FDCs assist the development of the germinal center via an interaction with B lymphocytes and helper T-lymphocytes. B lymphocytes proliferate and differentiate into plasma cells and memory cells. FDCs produce chemokine CXCL13 which promotes migration of B lymphocytes to the primary B cell follicle. B lymphocytes need a factor B cell activating factor (BAFF) for their survival, also produced by FDCs.

=== Marginal reticular cells ===
Marginal reticular cells (MRCs) form a layer of cells beneath the subcapsular sinuses. Via the reticular network, the MRCs bring antigens from the sub-capsular sinuses to the B cell follicles. MRCs express the molecule TRANCE (also known as RANKL), a type of tumor necrosis factor. They are one of organizer cells involved in the formation of the structure of lymph node during organogenesis.

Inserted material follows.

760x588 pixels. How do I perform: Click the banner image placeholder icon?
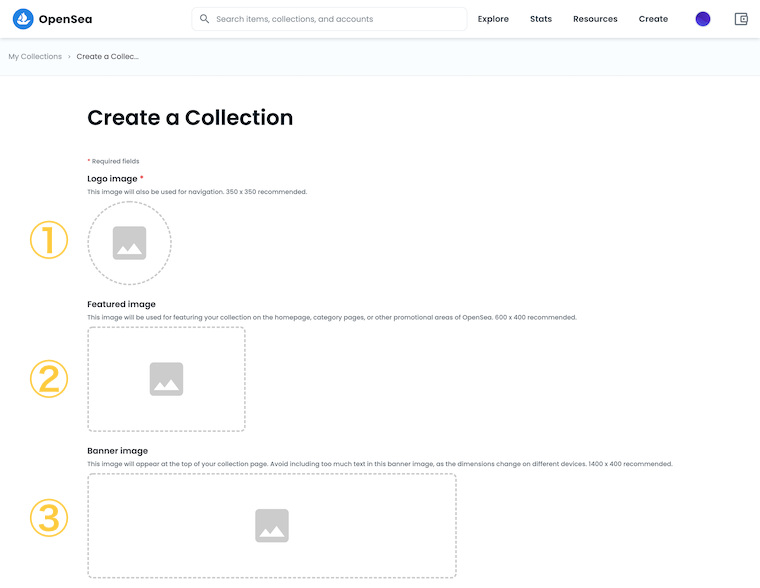pos(272,525)
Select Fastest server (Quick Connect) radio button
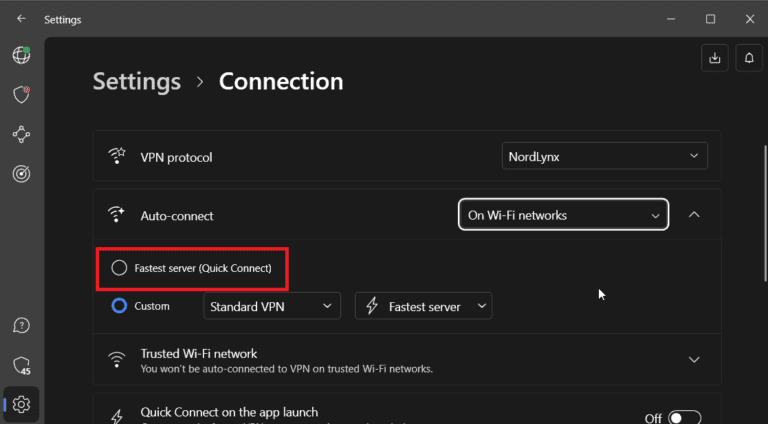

They express CXCL13 at the edges of B cell follicles.

=== Lymphatic endothelial cells ===
Lymphatic endothelial cells (LECs) line lymphatic vessels. They express adhesion molecules, chemokine CCL21, and lymphatic vessel endothelial hyaluronan receptor-1 (LYVE1), a homologue of CD44. These molecules allow the entry of hematopoietic cells into the lymphatic vessels. During an inflammatory state, the numbers of adhesion molecules on the surfaces of LECs increase.

=== High endothelial cells ===
High endothelial cells (HECs) are specialized vascular endothelial cells. In the thymus, they line the high endothelial venules (HEVs) where lymphocytes originate. The HEVs of the lymph node express adhesion molecules like peripheral node addressin (PNAd) that are essential for the migration of naive T cells from the peripheral blood to the lymph node. In mouse lymph nodes the HECs also express the chemokine CCL21 which will bind its receptor CCR7 on the naive T-cell and enhance the migration.

=== Alpha-7 integrin pericytes ===
Alpha-7 integrin pericytes (AIPs) express several types of integrin chains which generate heterodimers. Integrin chains allow integrin pericytes to interact with hematopoietic cells and promote their migration.

== Malignancy ==
Lymph node stromal cells can give rise to a number of malignancies including: follicular dendritic cell sarcoma; fibroblastic reticular cell sarcoma; inflammatory myofibroblastic tumours and others.

In addition, lymph node stromal cells may produce growth factors which actively contribute to tumour cell metastasis.